Un plan de bataille à 32,9 milliards de FCFA
Pour transformer cette vision en réalité, la BCEAO déploie une artillerie lourde structurée autour de cinq piliers stratégiques. Le budget, colossal, servira à moderniser le cadre légal, à assainir le secteur de la microfinance et à booster l’innovation technologique.
L’accent sera mis sur deux leviers majeurs à savoir l’éducation financière pour que chaque citoyen devienne acteur de sa propre gestion et l’exploitation des données pour mieux comprendre le marché et affiner les politiques publiques.
Cibles prioritaires : les « oubliés » du système
La stratégie 2025-2030 ne fait pas dans la demi-mesure et cible précisément ceux qui sont encore en marge du circuit formel. Les femmes, les jeunes et les populations rurales sont en première ligne. Le plan prévoit également des dispositifs spécifiques pour les Très Petites Entreprises (TPE), les personnes déplacées et les personnes en situation de handicap, afin que nul ne reste sur le bord de l’inclusion financière.
Des chiffres pour une métamorphose
La mutation se lira dans les statistiques de 2030 d’autant que la Banque Centrale prévoit notamment :
- Une montée en puissance de la monnaie électronique passant de 55,9 % à 75 % d’utilisation ;
- Un renforcement du maillage territorial avec 300 points de services pour 10 000 habitants (contre 205 actuellement ) ;
- Une baisse du coût du crédit en microfinance, qui devrait passer de 24 % à 20 %, rendant l’emprunt plus respirable pour les entrepreneurs.
Vers une finance plus protectrice
Au-delà des chiffres, c’est un changement de paradigme qui s’opère.
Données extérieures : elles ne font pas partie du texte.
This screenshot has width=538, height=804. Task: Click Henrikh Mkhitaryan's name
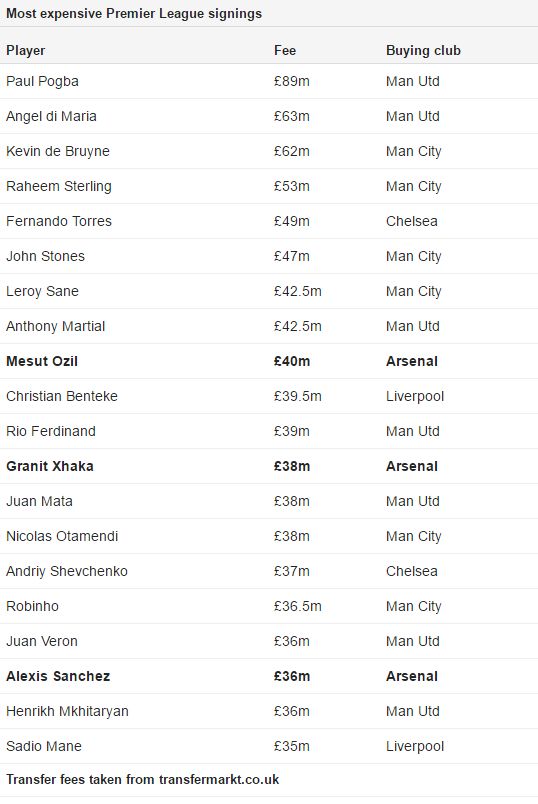[x=67, y=711]
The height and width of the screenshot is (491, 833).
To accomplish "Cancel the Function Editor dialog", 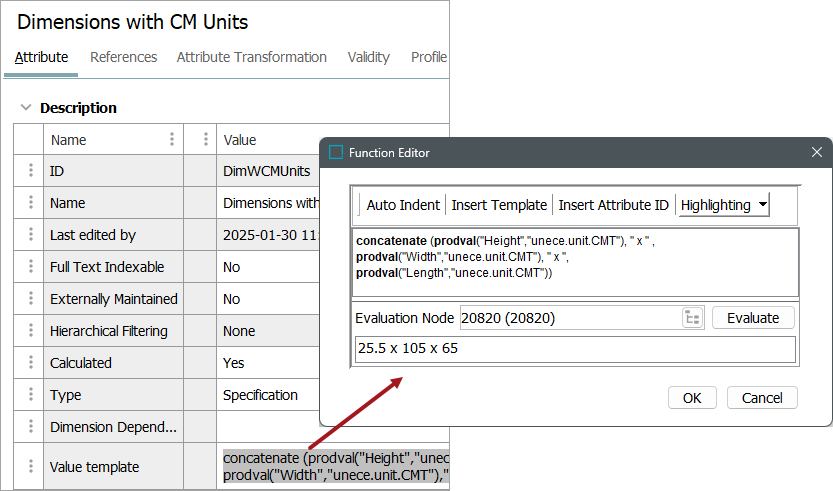I will pyautogui.click(x=761, y=397).
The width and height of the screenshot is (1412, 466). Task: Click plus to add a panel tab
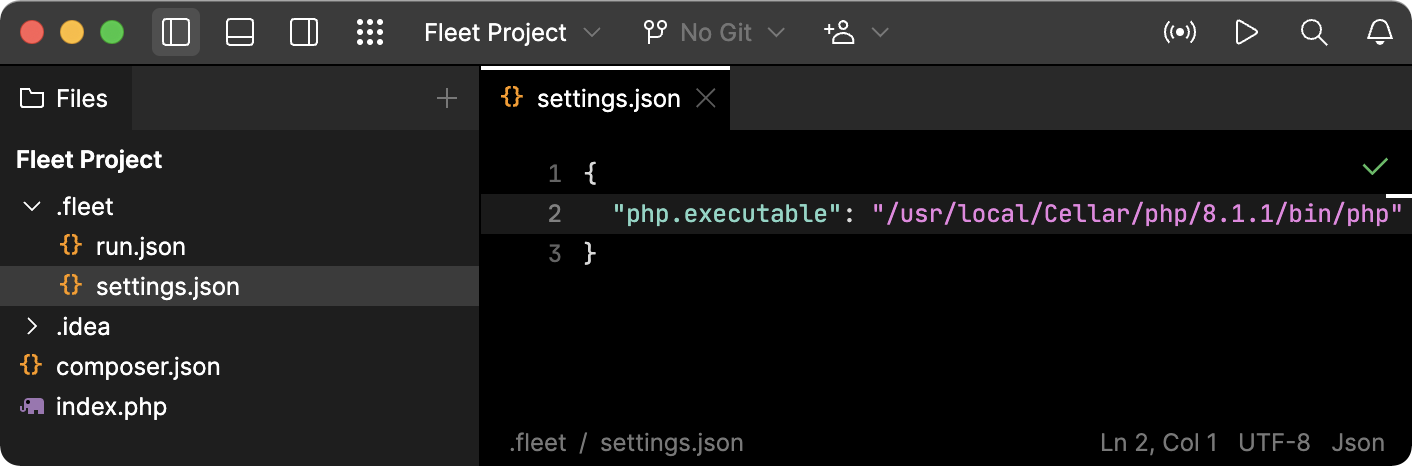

En renforçant la surveillance et la protection des consommateurs face aux dérives technologiques, la BCEAO semble vouloir instaurer une confiance durable. L’enjeu étant de faire de l’inclusion financière non plus un simple indicateur technique, mais un véritable moteur de réduction de la pauvreté pour les millions de citoyens de l’espace UEMOA.